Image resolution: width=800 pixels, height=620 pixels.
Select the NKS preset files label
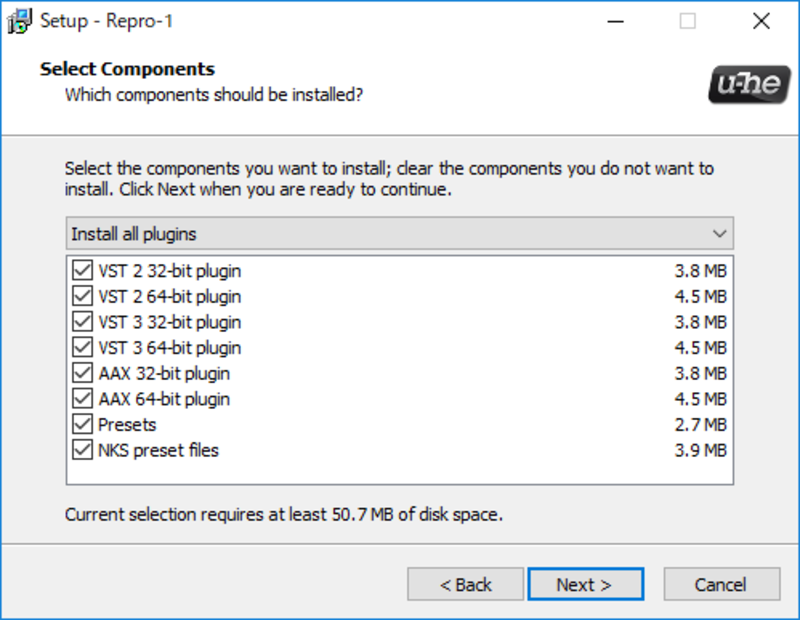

▬▬▬▬▬▬▬▬▬▬

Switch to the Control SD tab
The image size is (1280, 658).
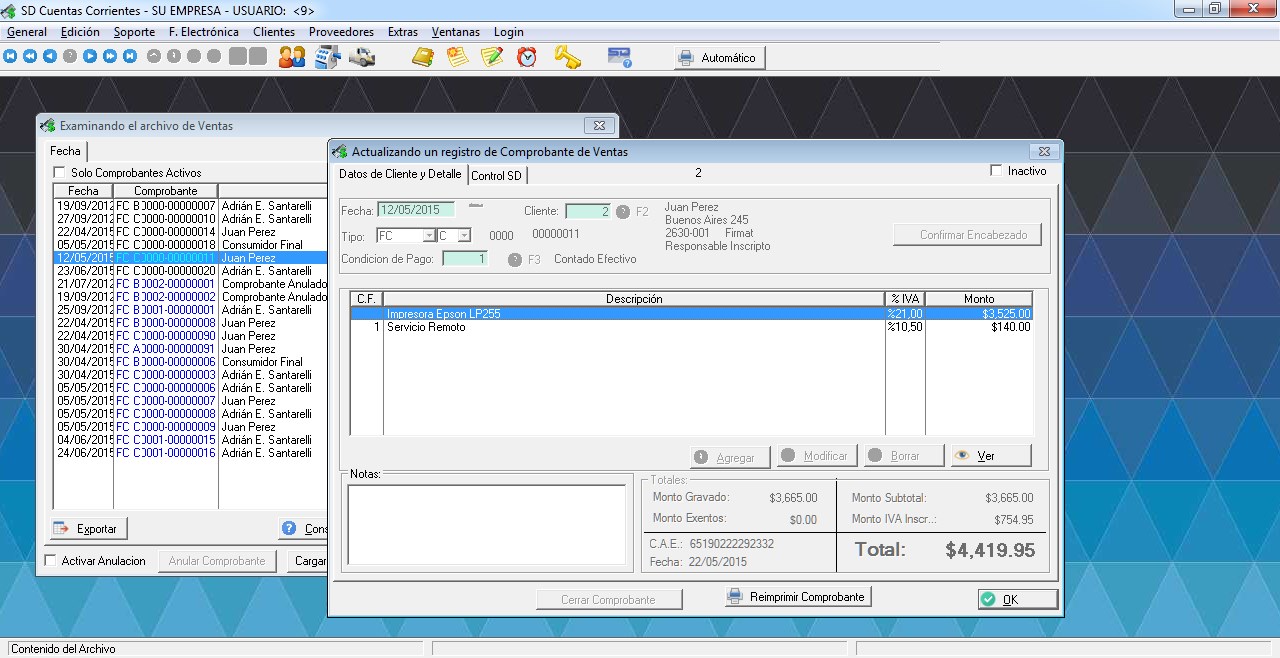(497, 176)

▬▬▬▬▬▬▬▬▬▬

Exercise → Copy the data between the line containing "Image resolution: width=800" and the line containing "Select the NKS preset files label", inclusive, reproducing each line without any change.

Finished exercise →
Image resolution: width=800 pixels, height=620 pixels.
Select the NKS preset files label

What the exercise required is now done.